Another demand is the front end of dApps, which are mostly hosted by centralized servers (with DNS). This means that the websites can be easily censored (happening for Tornado Cash). Further issues include DNS hijacking, website hacking, or server crash.

By reusing Ethereum mainnet security, all the aforementioned problems can be immediately solved. However, if everything is stored on-chain, the cost will be extremely high - for example, storing 1GB data using SSTORE will cost 1GB / 32 (per SSTORE) * 20000 (gas per SSTORE) * 10e9 (gas price) / 1e18 (Gwei to ETH) * 1500 (ETH price) = $10M! The cost can be reduced to 1/3x using a contract code, but it is still far more expensive than other storage solutions (S3/FILECOIN/AR/etc).

Goals

With L2 and data availability technologies, we believe that we can achieve an Ethereum storage scaling solution with the following goals:

  • Increase the capacity to PB or more assuming that each node has a few TB disks
  • Reduce the storage cost to 1/100x or 1/1000x vs SSTORE
  • Similar KV CRUD semantics as SSTORE (a few limitations will apply, see below)
  • Reuse Ethereum mainnet security on block re-organization, storage cost settlement, and censorship-resistant

Solution

How? The current cost of storing a large amount of data on the Ethereum mainnet comes in two parts

  • Upload cost (calldata)
  • Storage cost (SSTORE)

For the upload cost, with DA, especially danksharding, we are expecting the upload cost will dramatically be decreased in a near future - e.g., the current draft of EIP-4844 will have 1 gas per byte (i.e., ~128KB per BLOB given a BLOB size is ~128KB) and minimal gas price to be 1. The throughput of uploading can be further increased to ~10x by danksharding, which should further reduce the cost of uploading data.

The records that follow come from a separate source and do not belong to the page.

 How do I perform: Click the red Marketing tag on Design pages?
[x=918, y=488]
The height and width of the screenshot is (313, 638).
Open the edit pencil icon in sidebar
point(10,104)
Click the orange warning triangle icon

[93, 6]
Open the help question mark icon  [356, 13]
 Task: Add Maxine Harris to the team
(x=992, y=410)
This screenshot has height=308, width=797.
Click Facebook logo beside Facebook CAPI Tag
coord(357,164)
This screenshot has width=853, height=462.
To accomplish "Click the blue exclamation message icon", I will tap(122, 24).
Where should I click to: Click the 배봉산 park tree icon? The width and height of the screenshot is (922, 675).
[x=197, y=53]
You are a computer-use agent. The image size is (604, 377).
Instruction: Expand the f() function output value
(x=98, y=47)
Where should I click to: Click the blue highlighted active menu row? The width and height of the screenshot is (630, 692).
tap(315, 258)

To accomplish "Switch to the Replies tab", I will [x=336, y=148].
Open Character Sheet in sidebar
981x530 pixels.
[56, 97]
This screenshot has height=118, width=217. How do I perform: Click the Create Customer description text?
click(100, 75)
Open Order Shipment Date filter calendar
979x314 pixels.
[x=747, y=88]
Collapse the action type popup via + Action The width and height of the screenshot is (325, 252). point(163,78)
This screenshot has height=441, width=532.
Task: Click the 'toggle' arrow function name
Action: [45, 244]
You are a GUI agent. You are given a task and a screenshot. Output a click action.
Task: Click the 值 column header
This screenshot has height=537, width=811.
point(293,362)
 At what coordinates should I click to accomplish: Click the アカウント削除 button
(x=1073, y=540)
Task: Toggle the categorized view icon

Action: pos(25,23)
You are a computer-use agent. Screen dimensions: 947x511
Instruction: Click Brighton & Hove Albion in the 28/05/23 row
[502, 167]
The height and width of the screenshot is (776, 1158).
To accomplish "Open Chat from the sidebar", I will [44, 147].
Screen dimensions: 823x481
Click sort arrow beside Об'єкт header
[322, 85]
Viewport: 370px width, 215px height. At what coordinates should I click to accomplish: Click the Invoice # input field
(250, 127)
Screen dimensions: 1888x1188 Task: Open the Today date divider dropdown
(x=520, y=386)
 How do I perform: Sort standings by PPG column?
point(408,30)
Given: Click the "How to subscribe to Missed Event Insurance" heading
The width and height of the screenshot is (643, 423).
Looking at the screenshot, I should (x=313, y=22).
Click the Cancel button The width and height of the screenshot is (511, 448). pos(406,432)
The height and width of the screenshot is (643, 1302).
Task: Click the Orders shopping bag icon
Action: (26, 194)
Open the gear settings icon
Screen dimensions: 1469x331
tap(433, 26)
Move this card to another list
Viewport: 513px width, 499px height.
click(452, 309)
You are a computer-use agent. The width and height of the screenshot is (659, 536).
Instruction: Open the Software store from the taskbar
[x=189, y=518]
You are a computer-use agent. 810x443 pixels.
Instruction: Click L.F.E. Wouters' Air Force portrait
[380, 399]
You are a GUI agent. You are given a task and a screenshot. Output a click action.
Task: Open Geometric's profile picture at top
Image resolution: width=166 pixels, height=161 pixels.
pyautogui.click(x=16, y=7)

For the storage cost, our solution is to build a permissionless L2 data retention network. The L2 network contains the following components

  • a storage contract deployed on Ethereum mainnet, which offers KV CURD semantics such as put()/get()*/delete() besides verify(). The storage contract does not store the full values of the keys - only commitments (e.g., KZG commitment of BLOBs) are stored, while the corresponding data is available thanks to DA. The storage contract will also accept proof of storage and efficiently verify that data is stored in the data nodes in an L2 data retention network. (get()* is only available in data nodes, see below)
  • data nodes run a special client of Ethereum (a modified version of geth and a consensus client), which synchronizes the latest state of Ethereum (and thus all commitments of the values of KV pairs). Further, the data nodes serve additional functions as
    • accept the configuration of which parts (i.e., shards) of BLOBs will host
    • synchronize the BLOBs of interest by joining the L2 data retention network
    • copy the BLOBs from the Ethereum mainnet DA network if the corresponding commitments in the storage contract are updated/appended in the storage contract
    • generate proof of storage, submit it to Ethereum mainnet, and collect storage fee
    • serve storage_contract.put() in JSON-RPC eth_call() method

Note that running a data node is completely permissionless - as long as a data provider has sufficient disk space, it could run a node, synchronize the BLOBs from L2 network, copy the BLOBs from DA if the commitments on L1 change, and prove the retention to L1.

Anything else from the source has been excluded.